Doesnt that depend on the gas they use in the tube?

Cold Cathodes are room temperature, not cold, i want my money back lol.
btw, gotta watch out for some ebay and other dodgy stores sometimes their CC's tend to be dim or off colour


----------



## xvi (Dec 7, 2006)

ex_reven said:


> How do you know they will emit heat.
> Doesnt that depend on the gas they use in the tube?
> 
> Cold Cathodes are room temperature, not cold, i want my money back lol.
> btw, gotta watch out for some ebay and other dodgy stores sometimes their CC's tend to be dim or off colour



Neon is an element. Neon lights use Neon. Neon makes a ton of heat and light when you excite it. Neon lights wouldn't be called Neon lights if they didn't use Neon. 
Even though they're actually a bit warm, Cold Cathodes are called "Cold Cathodes" because they're a *LOT* colder than Neon.
Putting Neon in your case for the sake of bright light would be about the same as taking the heating elements from a toaster in your case for the sake of having "cool wavey orange things".
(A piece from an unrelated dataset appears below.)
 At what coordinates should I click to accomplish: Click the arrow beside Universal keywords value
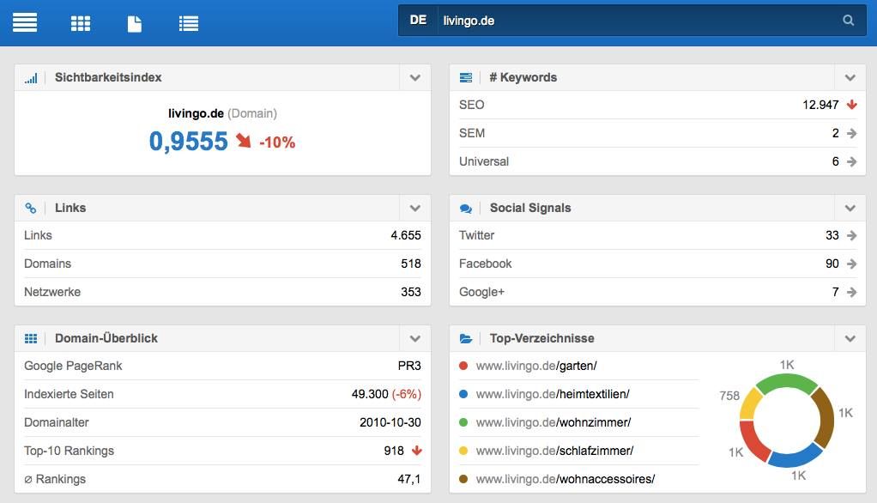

I'd love to see the change in CPU/Case temps before and after the install.


----------



## JC316 (Dec 7, 2006)

I am afraid I have to agree with them on the heat issue. Neons get HOT, plus where are you going to put the ballasts?


----------



## ex_reven (Dec 7, 2006)

my mistake, i guess i only skim read the link.

Didnt notice neon 


In response to ATIonion, i suggest Oakley M-Frames  Hawt interchangable lenses for only $600 AUD or you could go with the mp3 players imbuilt and get some nice Oakley THUMP's.


----------



## Deleted member 24505 (Dec 7, 2006)

they come with a special power supply thing.they do run off 12v tho'.i dont know about the heat thing,if they do get hot,i will put them in the drawer and use them for something else.i did'nt realize they would get that hot/warm.i have gone for red ones btw.

i will just have to stick to my leds if they're no good.


----------



## KennyT772 (Dec 7, 2006)

i have optix brand leds and they rock. i was actually looking at getting a set of these myself once i get a windowed case.


----------



## Deleted member 24505 (Dec 7, 2006)

do you think they will kick out a lot of heat?

i got 2x3" tubes,2x6" tubes and the power thing.they cost about £20.not bad really,i'm interested to see how bright they are.

i have some red led's in at the mo'.it should look pimp with them tubes in tho'.


----------